# [EXERCISE INSTRUCTIONS]
List all lines of the data containing the word "agent".

*** SUPPLIED RECORDS ***

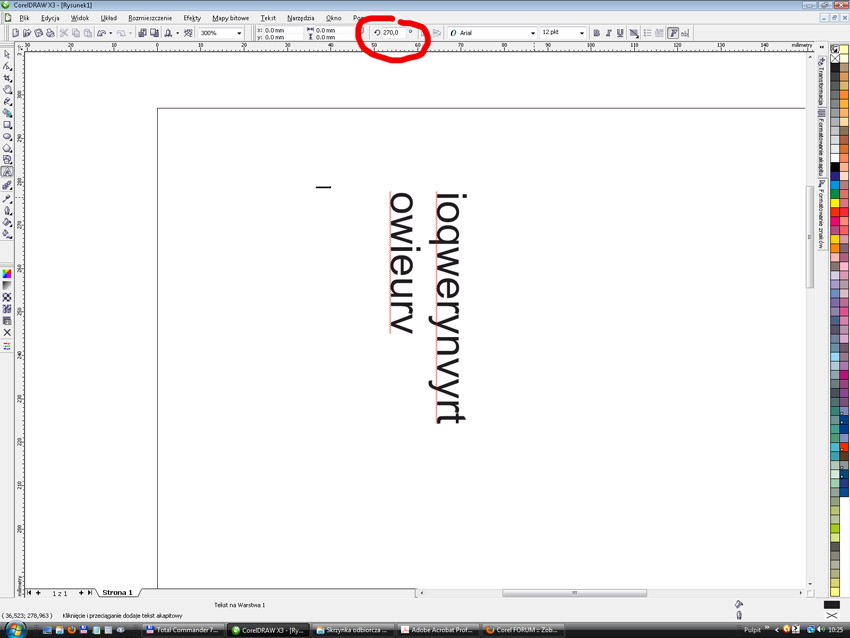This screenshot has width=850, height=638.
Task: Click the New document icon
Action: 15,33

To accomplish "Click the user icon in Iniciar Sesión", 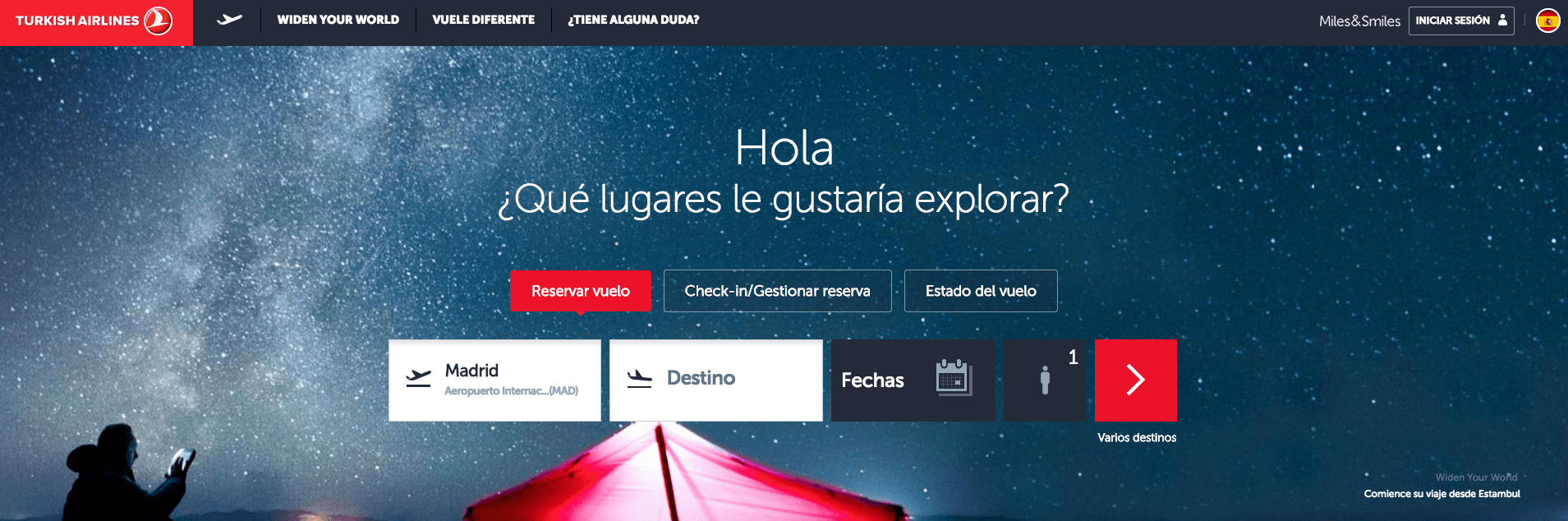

*** End of SUPPLIED RECORDS ***
*** SUPPLIED RECORDS ***

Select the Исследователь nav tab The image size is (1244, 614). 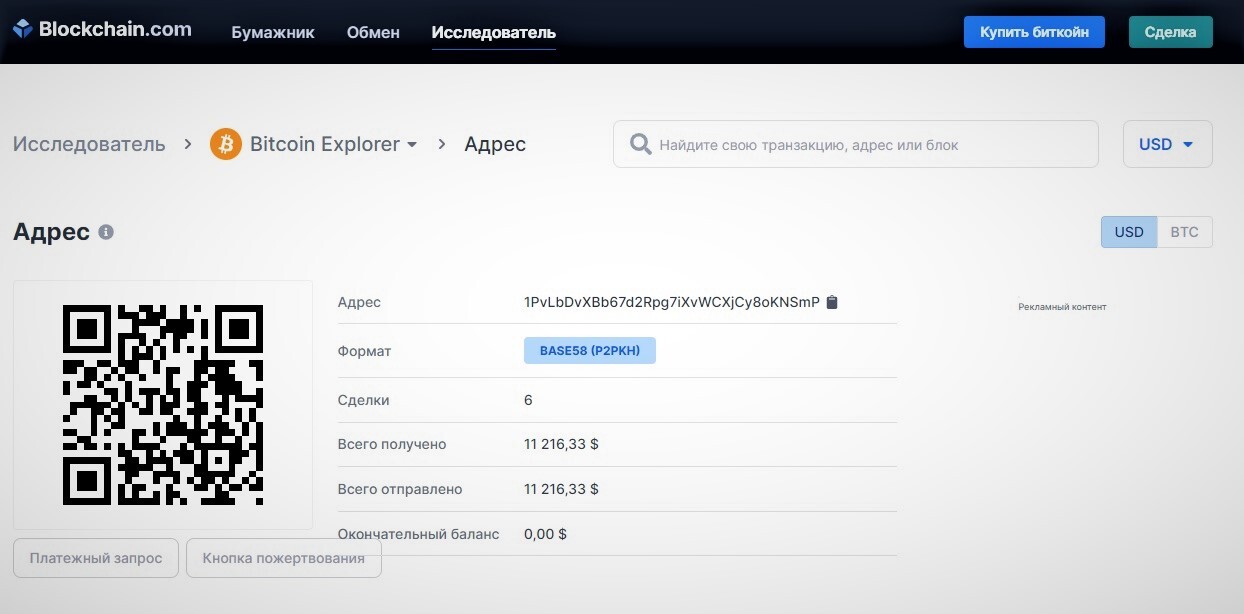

*** End of SUPPLIED RECORDS ***
*** SUPPLIED RECORDS ***

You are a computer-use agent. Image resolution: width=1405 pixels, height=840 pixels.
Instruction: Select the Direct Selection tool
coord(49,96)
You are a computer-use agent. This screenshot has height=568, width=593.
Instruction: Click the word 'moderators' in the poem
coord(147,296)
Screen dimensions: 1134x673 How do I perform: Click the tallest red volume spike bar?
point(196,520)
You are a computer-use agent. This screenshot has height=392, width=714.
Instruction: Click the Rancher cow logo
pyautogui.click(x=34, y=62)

*** End of SUPPLIED RECORDS ***

# [TASK RESULT]
You are a computer-use agent. Image resolution: width=1405 pixels, height=840 pixels.
You are a computer-use agent. This screenshot has height=568, width=593.
You are a computer-use agent. This screenshot has height=392, width=714.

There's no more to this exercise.